Alexis de Tocqueville nos describe a la nobleza despojada de poder por el príncipe construyendo envidias y resentimientos en la burguesía. «Cuando se ha abandonado la realidad del poder, resulta un juego peligroso querer conservar las apariencias del mismo». La dinámica política del absolutismo vacía de contenido a la nobleza y prepara el asalto que el tercer estado realizará durante la revolución de 1879.

Alexis de Tocqueville

La problemática planteada en «El antiguo régimen y la revolución» es muy similar a la pregunta de Pareto en su «Tratado de sociología general». Esto es, ¿cuál es la razón por la que un sistema que nace y se desarrolla con la cohesión de un pueblo pierde luego su apoyo y finalmente se transforma en su enemigo?

El demócrata Tocqueville encuentra la respuesta en la creciente centralización del poder en el monarca y la deserción de la nobleza como clase dirigente.
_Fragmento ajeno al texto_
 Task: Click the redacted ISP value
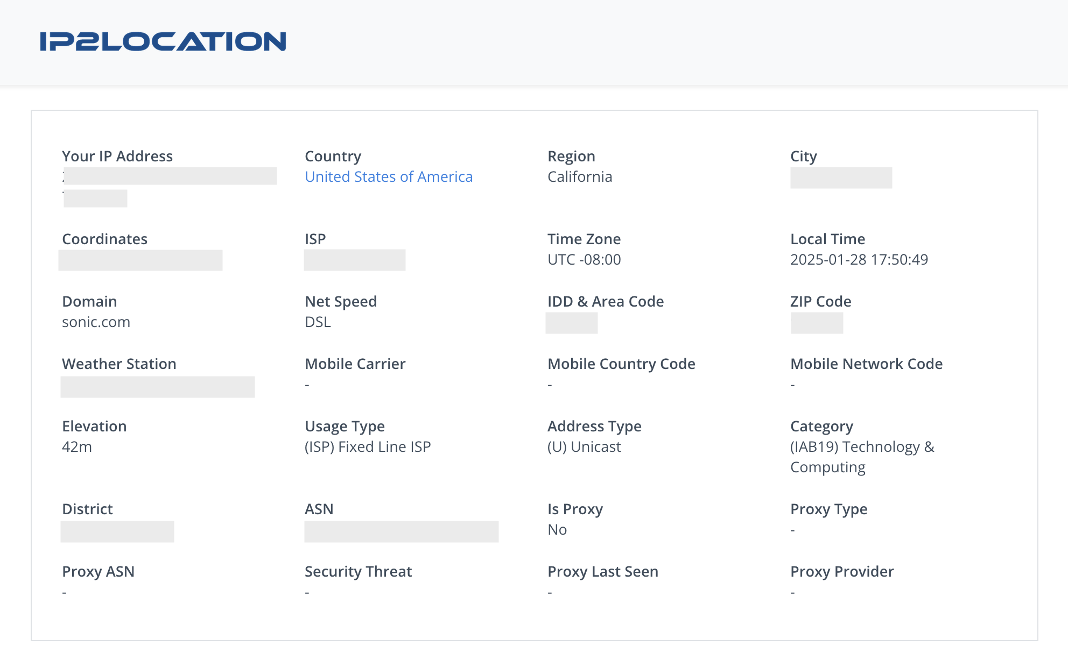tap(355, 261)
«En realidad, para la aristocracia no existen más que dos medios de conservar su influencia sobre el pueblo: gobernarlo o unirse a él para moderar a los que gobiernan. En otras palabras, es preciso que los nobles sigan siendo sus amos o se conviertan en sus jefes».

Claramente, esta frase es un antecedente de la teoría de la circulación de la élites de Pareto.

Ambos filósofos ven a la dinámica social motorizada por la vitalidad de quienes detentan el poder y por el resentimiento de los gobernados.

Pareto describe la superficie consciente del proceso social como un conjunto de slogans sin validez empírica alguna. Para él, entidades como libertad e igualdad son ideas tan imaginarias como los dioses que participan en en el desenvolvimiento de la Ilíada. Pareto llamó dérivations a estas creaciones de nuestra imaginación y, el hecho de que para él sean no-lógicas no les resta importancia en la configuración del proceso histórico. Es el relato que adquiere visos de realidad.

Para Tocqueville anterior a Nietzsche, libertad e igualdad son conceptos tan reales como poder y riqueza. De hecho para su inconsciente aristocrático, igualdad es sinónimo de resentimiento y, en consecuencia, es el motor principal del proceso histórico de construcción de una élite centralizadora. Y la libertad es el contraveneno que permite que ese proceso no conduzca a una tiranía totalitaria sino que desemboque en un equilibrio de sucesivas élites que gobiernan con poderes limitados y renovándose sin grandes revoluciones catastróficas. Inglaterra y Francia son sus ejemplos.

En realidad, desde el optimismo Tocquevilliano o en el enfoque pesimista de Pareto el remedio es el mismo: las sociedades son mejores cuanto mayor sea el grado de movilidad vertical y menor sea la resistencia a esa movilidad social. La libre circulación de la élites es la mejor garantía para la estabilidad y el desarrollo de un proceso político.

Tocqueville ha sido definido como el último representante de la tradición de Montesquieu. Pareto fue incluido en el grupo de los sociólogos neomachiavellicos. Vivieron en tiempos signados por espíritus y esperanzas muy distintos. No podemos imaginar escenarios más disímiles. Pero ambos, partiendo de esquemas diferentes, encontraron que la única alternativa de una sociedad era confiar en sí misma dándose los mayores márgenes de libertad y aceptando los desafíos que esa libertad implicaba para su futuro.